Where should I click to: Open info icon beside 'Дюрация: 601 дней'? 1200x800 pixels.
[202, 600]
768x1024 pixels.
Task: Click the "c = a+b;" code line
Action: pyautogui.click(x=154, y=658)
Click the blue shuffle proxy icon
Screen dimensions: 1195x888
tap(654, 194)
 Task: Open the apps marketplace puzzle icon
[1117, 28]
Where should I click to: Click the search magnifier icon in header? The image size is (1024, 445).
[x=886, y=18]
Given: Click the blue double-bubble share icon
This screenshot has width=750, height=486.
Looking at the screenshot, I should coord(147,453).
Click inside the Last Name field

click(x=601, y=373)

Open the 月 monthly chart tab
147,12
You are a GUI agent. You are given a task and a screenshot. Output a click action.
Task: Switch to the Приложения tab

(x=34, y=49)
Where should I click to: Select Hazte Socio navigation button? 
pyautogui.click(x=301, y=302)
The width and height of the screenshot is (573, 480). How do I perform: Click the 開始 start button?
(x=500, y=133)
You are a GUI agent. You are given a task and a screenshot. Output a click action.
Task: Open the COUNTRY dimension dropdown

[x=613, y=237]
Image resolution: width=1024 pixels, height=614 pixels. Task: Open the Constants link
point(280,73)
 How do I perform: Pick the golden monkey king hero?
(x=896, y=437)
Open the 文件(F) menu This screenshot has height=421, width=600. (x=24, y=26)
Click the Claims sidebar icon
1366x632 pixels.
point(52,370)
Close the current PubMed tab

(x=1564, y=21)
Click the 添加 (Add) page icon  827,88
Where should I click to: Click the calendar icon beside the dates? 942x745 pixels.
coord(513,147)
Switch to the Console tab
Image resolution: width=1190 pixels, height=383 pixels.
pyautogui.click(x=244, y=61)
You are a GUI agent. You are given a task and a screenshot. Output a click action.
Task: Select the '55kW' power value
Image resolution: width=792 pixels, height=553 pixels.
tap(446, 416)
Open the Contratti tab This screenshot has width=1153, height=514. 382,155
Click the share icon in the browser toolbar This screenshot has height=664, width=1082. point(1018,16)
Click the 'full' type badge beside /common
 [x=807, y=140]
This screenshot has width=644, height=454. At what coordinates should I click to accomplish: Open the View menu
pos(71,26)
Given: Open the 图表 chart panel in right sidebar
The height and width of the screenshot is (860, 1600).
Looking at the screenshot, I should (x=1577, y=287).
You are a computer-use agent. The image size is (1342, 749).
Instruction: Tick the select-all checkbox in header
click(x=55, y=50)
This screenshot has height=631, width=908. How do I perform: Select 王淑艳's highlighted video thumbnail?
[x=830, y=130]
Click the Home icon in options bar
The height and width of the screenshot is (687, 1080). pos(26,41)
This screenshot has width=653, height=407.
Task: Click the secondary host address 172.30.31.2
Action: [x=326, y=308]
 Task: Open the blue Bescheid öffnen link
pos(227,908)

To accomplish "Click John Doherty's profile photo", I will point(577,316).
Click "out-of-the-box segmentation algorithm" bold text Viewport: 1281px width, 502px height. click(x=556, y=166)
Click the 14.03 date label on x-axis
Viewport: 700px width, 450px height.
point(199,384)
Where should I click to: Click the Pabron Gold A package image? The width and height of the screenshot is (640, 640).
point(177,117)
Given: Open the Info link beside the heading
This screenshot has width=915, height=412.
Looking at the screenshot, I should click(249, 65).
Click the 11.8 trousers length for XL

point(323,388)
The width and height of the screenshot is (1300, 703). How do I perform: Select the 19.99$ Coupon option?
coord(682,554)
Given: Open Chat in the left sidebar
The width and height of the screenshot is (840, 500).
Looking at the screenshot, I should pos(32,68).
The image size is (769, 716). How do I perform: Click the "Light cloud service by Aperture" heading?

---*---

Using the listing above, return word for word each line from the one that has "Where should I click to: Click the calendar" through the one that has "Click the share", and no line outside that range.

**Your response**
Where should I click to: Click the calendar icon beside the dates? 942x745 pixels.
coord(513,147)
Switch to the Console tab
Image resolution: width=1190 pixels, height=383 pixels.
pyautogui.click(x=244, y=61)
You are a GUI agent. You are given a task and a screenshot. Output a click action.
Task: Select the '55kW' power value
Image resolution: width=792 pixels, height=553 pixels.
tap(446, 416)
Open the Contratti tab This screenshot has width=1153, height=514. 382,155
Click the share icon in the browser toolbar This screenshot has height=664, width=1082. point(1018,16)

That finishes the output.